**WORK REQUIRED:** Output only the lines below that start at the line containing "Click the Client" and end at the line containing "Screen dimensions: 532x405", with both ends kept.

**RECORDS SHOWN:**
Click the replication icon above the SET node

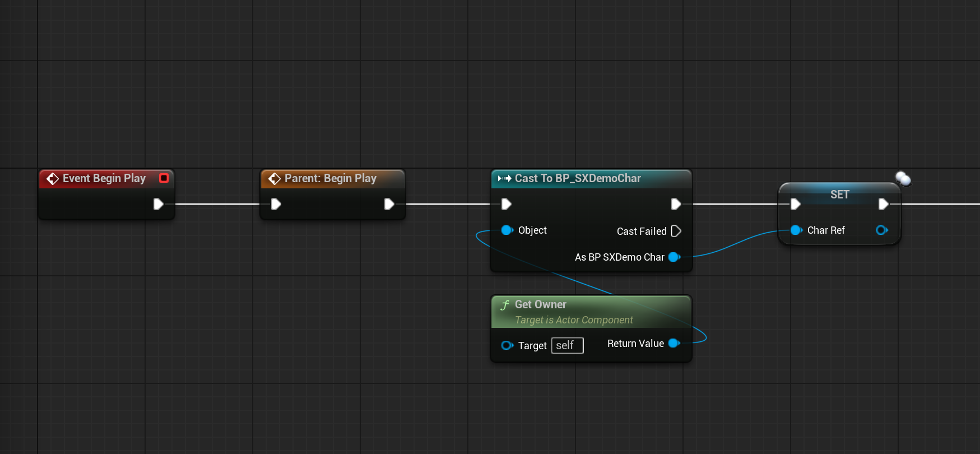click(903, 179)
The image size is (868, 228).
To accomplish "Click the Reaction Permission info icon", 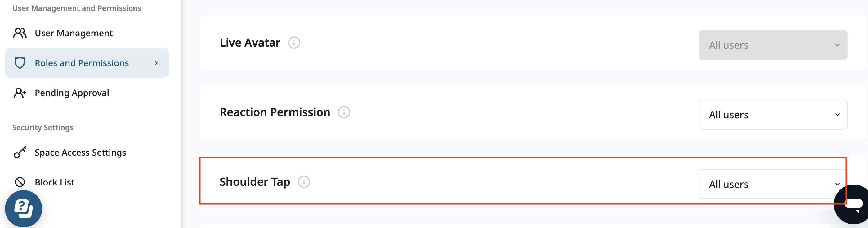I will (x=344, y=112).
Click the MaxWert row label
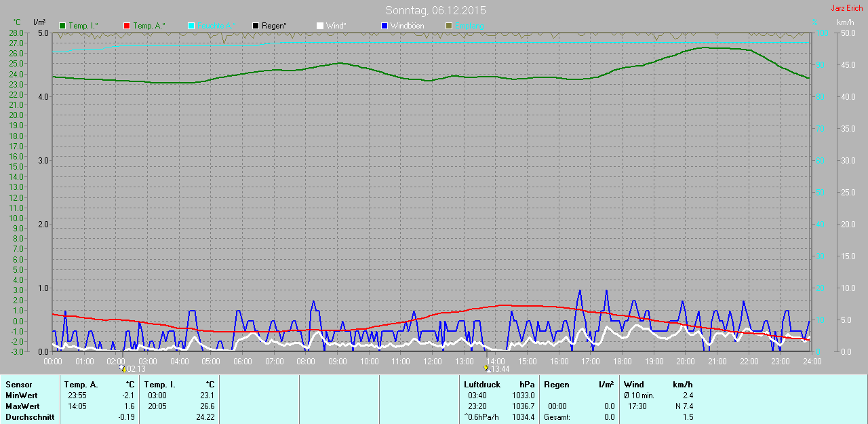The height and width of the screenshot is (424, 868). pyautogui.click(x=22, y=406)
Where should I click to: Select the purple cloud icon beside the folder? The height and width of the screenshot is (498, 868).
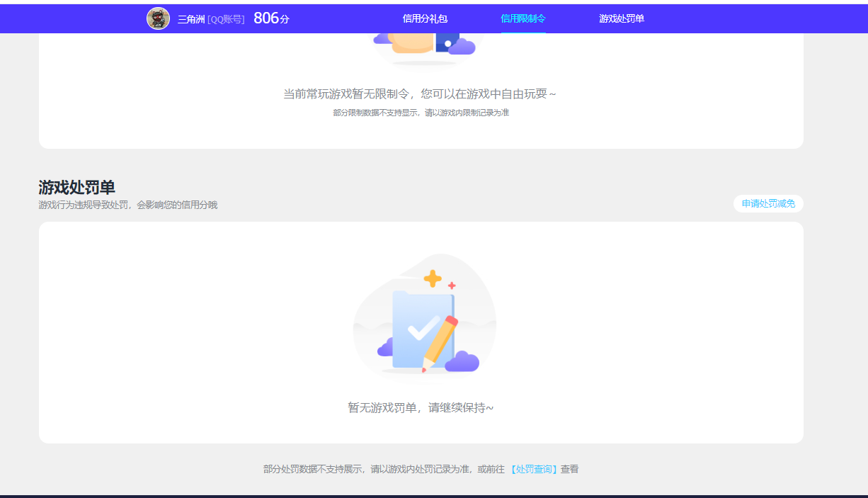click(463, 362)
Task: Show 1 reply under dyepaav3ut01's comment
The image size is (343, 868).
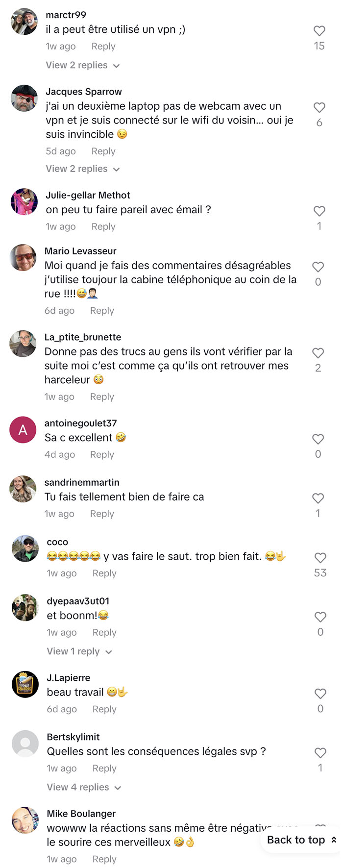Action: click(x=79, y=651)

---

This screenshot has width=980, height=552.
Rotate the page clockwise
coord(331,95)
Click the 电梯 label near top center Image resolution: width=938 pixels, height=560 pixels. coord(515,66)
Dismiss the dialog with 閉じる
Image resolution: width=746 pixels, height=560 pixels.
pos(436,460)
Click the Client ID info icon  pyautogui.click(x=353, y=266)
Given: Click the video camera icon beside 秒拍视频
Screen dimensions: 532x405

**EXERCISE OUTPUT:**
Click the Client ID info icon  pyautogui.click(x=353, y=266)
Given: Click the video camera icon beside 秒拍视频
Screen dimensions: 532x405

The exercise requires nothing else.